- Exercise description
Below is a listing; return it in full, exactly as it appears.

◆ ◆ ◆

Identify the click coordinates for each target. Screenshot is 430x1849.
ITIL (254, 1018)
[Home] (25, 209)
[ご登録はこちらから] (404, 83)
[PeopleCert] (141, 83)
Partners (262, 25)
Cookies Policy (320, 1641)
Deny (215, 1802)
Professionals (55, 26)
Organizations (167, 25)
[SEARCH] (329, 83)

◆ ◆ ◆

- Output of the task
Identify the click coordinates for each target. Screenshot is 430x1849.
ITIL (254, 1018)
[Home] (25, 209)
[ご登録はこちらから] (404, 83)
[PeopleCert] (141, 83)
Partners (262, 25)
Cookies Policy (320, 1641)
Deny (215, 1802)
Professionals (55, 26)
Organizations (167, 25)
[SEARCH] (329, 83)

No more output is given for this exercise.